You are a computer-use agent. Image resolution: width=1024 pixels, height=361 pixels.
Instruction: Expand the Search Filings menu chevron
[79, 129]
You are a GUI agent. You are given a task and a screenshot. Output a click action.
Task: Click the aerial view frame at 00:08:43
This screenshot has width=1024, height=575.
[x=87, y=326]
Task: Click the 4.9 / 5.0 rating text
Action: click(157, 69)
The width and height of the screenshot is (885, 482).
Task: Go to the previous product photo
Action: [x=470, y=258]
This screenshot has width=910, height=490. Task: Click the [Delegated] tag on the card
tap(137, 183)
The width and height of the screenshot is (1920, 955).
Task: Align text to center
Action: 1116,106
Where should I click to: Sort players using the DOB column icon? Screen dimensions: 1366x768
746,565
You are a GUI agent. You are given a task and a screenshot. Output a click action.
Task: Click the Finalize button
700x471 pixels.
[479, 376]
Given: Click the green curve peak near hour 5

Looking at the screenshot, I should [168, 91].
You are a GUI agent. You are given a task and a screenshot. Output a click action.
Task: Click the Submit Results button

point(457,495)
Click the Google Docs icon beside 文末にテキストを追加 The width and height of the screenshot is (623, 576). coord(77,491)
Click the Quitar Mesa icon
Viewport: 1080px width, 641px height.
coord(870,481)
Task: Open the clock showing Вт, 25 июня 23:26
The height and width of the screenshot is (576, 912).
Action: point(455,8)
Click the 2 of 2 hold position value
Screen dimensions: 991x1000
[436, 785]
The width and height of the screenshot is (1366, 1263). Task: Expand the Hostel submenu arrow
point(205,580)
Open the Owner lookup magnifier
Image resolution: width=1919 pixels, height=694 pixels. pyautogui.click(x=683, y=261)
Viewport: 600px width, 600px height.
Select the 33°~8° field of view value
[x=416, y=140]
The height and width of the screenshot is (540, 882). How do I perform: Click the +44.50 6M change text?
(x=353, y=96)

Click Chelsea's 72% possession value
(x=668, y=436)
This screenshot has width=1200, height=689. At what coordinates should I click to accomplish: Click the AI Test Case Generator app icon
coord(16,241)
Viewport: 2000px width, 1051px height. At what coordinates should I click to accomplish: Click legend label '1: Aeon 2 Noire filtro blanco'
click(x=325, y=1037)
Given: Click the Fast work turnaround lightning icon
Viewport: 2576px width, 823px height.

> [EXERCISE AIM]: Retype all of the records above line for line, with no changes.

> [RESPONSE BELOW]:
You are a computer-use agent. Image resolution: width=1024 pixels, height=361 pixels.
Instruction: Expand the Search Filings menu chevron
[79, 129]
You are a GUI agent. You are given a task and a screenshot. Output a click action.
Task: Click the aerial view frame at 00:08:43
This screenshot has width=1024, height=575.
[x=87, y=326]
Task: Click the 4.9 / 5.0 rating text
Action: click(157, 69)
The width and height of the screenshot is (885, 482).
Task: Go to the previous product photo
Action: [x=470, y=258]
This screenshot has width=910, height=490. Task: Click the [Delegated] tag on the card
tap(137, 183)
The width and height of the screenshot is (1920, 955).
Task: Align text to center
Action: 1116,106
Where should I click to: Sort players using the DOB column icon? Screen dimensions: 1366x768
746,565
You are a GUI agent. You are given a task and a screenshot. Output a click action.
Task: Click the Finalize button
700x471 pixels.
[479, 376]
Given: Click the green curve peak near hour 5

Looking at the screenshot, I should [168, 91].
You are a GUI agent. You are given a task and a screenshot. Output a click action.
Task: Click the Submit Results button

point(457,495)
Click the Google Docs icon beside 文末にテキストを追加 The width and height of the screenshot is (623, 576). coord(77,491)
Click the Quitar Mesa icon
Viewport: 1080px width, 641px height.
coord(870,481)
Task: Open the clock showing Вт, 25 июня 23:26
The height and width of the screenshot is (576, 912).
Action: point(455,8)
Click the 2 of 2 hold position value
Screen dimensions: 991x1000
[436, 785]
The width and height of the screenshot is (1366, 1263). Task: Expand the Hostel submenu arrow
point(205,580)
Open the Owner lookup magnifier
Image resolution: width=1919 pixels, height=694 pixels. pyautogui.click(x=683, y=261)
Viewport: 600px width, 600px height.
Select the 33°~8° field of view value
[x=416, y=140]
The height and width of the screenshot is (540, 882). How do I perform: Click the +44.50 6M change text?
(x=353, y=96)

Click Chelsea's 72% possession value
(x=668, y=436)
This screenshot has width=1200, height=689. At what coordinates should I click to accomplish: Click the AI Test Case Generator app icon
coord(16,241)
Viewport: 2000px width, 1051px height. At what coordinates should I click to accomplish: Click legend label '1: Aeon 2 Noire filtro blanco'
click(x=325, y=1037)
Given: Click the Fast work turnaround lightning icon
Viewport: 2576px width, 823px height.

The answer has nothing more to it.